“Oh, the mask. And the weird hat. I get it.”
He took another step until he could close the door behind him. “You don’t seem impressed.”
I’m wondering how you make that costume look so good… “I’m confused.”
“About?”
“Why are you here, Nick?”
“This conversation again? Honestly, Katie, did we talk about anything besides my location when we were married?”
I wanted to punch him. Instead, I stepped back, away from him and his cologne and that adorable costume and the bags of candy in his hands. If he could change topics without warning, so could I. “I thought you would have a gig tonight.”
He shook his head. “I’m not in the band anymore, remember?”
“Like at all? I thought that was just a temporary thing?” Something warm bloomed inside of me. It grew hotter the longer I stared at him. Hotter and hotter until it was boiling inside of me, until it was lava and magma and the temperature of the sun.
The doorbell rang, interrupting our conversation. He opened it because he was closest and smiled down at the little kids dressed up as a robot and a dinosaur while simultaneously holding Annie back with his foot. She wanted to charge the kids. They looked like they wanted to run away screaming in terror.
My guard dog.
All twenty pounds of her.
Nick dropped his bags of unopened candy on the bench I had just been sitting on and grabbed handfuls of candy from my bowl.
I stood there dumbstruck. What was happening?
After they left, he closed the screen door but left the big door open. “I’m not in the band anymore, Kate.
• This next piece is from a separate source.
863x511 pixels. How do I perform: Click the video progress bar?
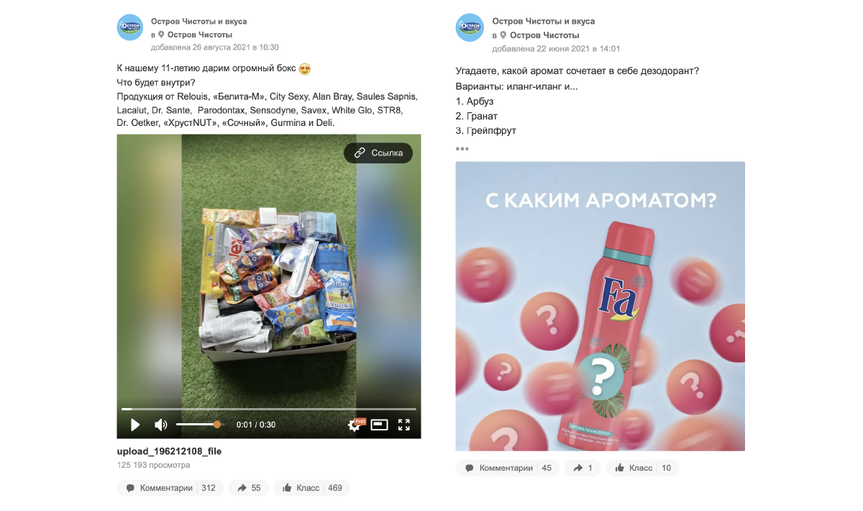click(269, 409)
They found another lead singer.”
“Oh my gosh, were you pissed?”
He threw a smile over his shoulder as he grabbed more candy for the next round of trick-or-treaters. “I sold them my old amps and gave them my blessing. I, uh, retired.”
“You retired?” I hated that this divorce had turned me into a parrot. Was losing the ability to have original thoughts a side effect of divorce trauma?
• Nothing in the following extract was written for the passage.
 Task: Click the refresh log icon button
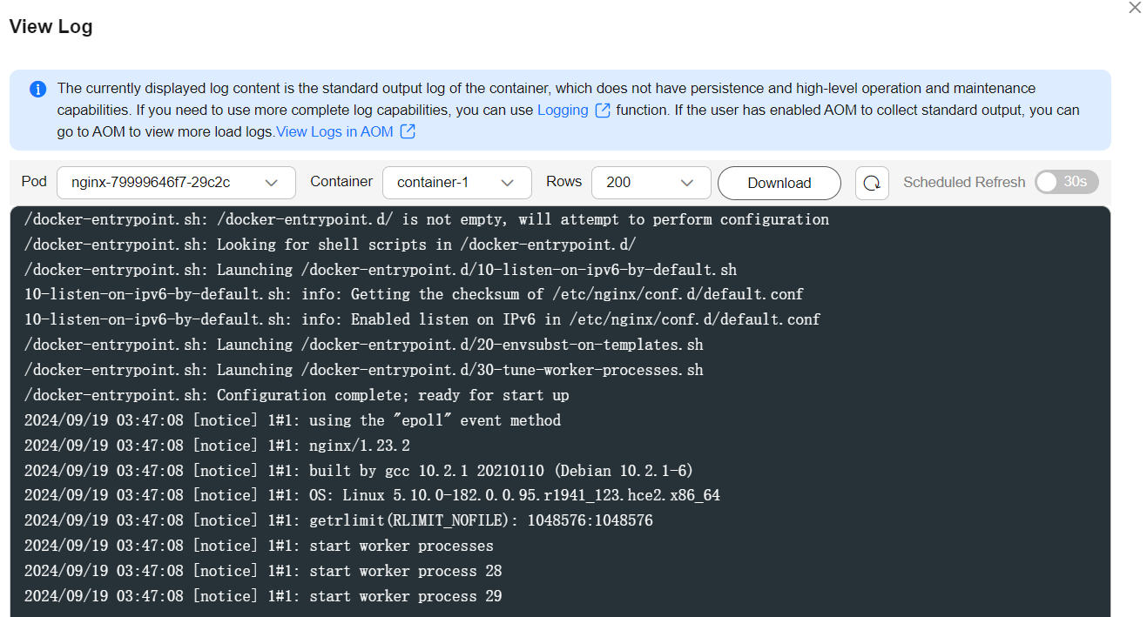[872, 183]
He handed out more candy while I stood there blankly. More kids came to the door, dragging their parents with them.
While I stood there watching mutely, Nick talked to our neighbor for a little bit, shooting the shit and discussing the most mundane stuff ever. Neither of them acknowledged me. Chris, our neighbor, didn’t even notice me at all. Or at least he pretended not to.
After we were alone again, I tried to form words. “You quit the band?”
“I prefer retired, but yeah, I guess that’s what happened.”
“But… but… Why?”
He shifted his shoulders and it was the first time I noticed tension in him since he arrived. His back had gone taut with some emotion that I wanted to believe was frustration or anger. But I couldn’t make myself believe it.
I couldn’t read him at all anymore. His eyes were hidden from me in the dim entryway and behind a black mask. I couldn’t see them. All I had to read him by was his body language and his lean body didn’t say much underneath a black and white stripped t-shirt and his familiar low-waist jeans. It wasn’t that complicated of a costume, but for some reason it really got to me.
It bothered me that he’d dressed up and looked so good and on top of that, he’d showed up at my house with extra candy.
He wanted to make our divorce as difficult as possible and my life hell. And yet he was here. Like this.
It wasn’t fair.
He wasn’t playing fair.
The burn inside me became a searing force that actually hurt me.
“You were right, Kate. It was time.”
“I was right?” My words sputtered from my lips with jolting disbelief. “So that’s it? We decide to end things and then you quit the band? Are you serious?”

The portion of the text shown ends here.